War Is A Racket – Major General Smedley Butler
To summarize: Three steps must be taken to smash the war racket.
We must take the profit out of war.
We must permit the youth of the land who would bear arms to decide whether or not there should be war.
We must limit our military forces to home defense purposes.
Strong stuff, indeed, and consider the source: a two-time Congressional Medal of Honor winner and Marine Corps general. Hardly a pantywaist . . .
The excerpt is from the end of the 4th and penultimate chapter: the whole “book” won’t take long to read, but it’s quite informative.

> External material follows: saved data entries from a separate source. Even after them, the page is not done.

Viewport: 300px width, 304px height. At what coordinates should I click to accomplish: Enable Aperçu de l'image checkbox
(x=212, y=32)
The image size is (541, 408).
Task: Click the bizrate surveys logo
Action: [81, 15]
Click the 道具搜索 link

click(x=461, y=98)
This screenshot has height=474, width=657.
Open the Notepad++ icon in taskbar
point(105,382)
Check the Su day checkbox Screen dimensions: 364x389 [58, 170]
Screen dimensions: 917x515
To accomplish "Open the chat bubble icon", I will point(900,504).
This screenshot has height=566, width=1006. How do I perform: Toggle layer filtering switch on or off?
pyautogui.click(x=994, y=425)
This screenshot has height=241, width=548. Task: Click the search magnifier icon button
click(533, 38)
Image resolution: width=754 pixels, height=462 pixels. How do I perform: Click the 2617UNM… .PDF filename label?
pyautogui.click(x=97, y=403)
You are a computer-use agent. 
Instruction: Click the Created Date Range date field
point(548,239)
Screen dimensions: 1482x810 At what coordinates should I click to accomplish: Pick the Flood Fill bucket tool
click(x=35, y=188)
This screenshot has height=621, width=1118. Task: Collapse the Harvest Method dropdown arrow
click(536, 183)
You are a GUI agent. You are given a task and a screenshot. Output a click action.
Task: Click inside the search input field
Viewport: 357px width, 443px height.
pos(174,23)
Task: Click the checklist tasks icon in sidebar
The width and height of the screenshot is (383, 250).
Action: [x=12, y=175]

And then you’ll be ready to read Twain’s War Prayer.
War is a Racket was published in 1935 by Round Table Press, Inc., New York. It was condensed in Reader’s Digest as a book supplement, with an introduction by Lowell Thomas, who praised Butler’s “…moral as well as physical courage… ”
Hans Schmidt, in his 1987 biography of Butler, Maverick Marine: General Smedley D. Butler and the Contradictions of American Military History, offers the following assessment: “Much of War is a Racket was stock antiwar, anti-imperialist idiom, part of an American tradition dating back to the eighteenth century. Butler’s particular contribution was his recantation, denouncing war on moral grounds after having been a warrior hero and spending most of his life as a military insider. The theme remained vigorously patriotic and nationalistic, decrying imperialism as a disgrace rooted in the greed of a privleged few.” — from Scuttlebutt and small chow.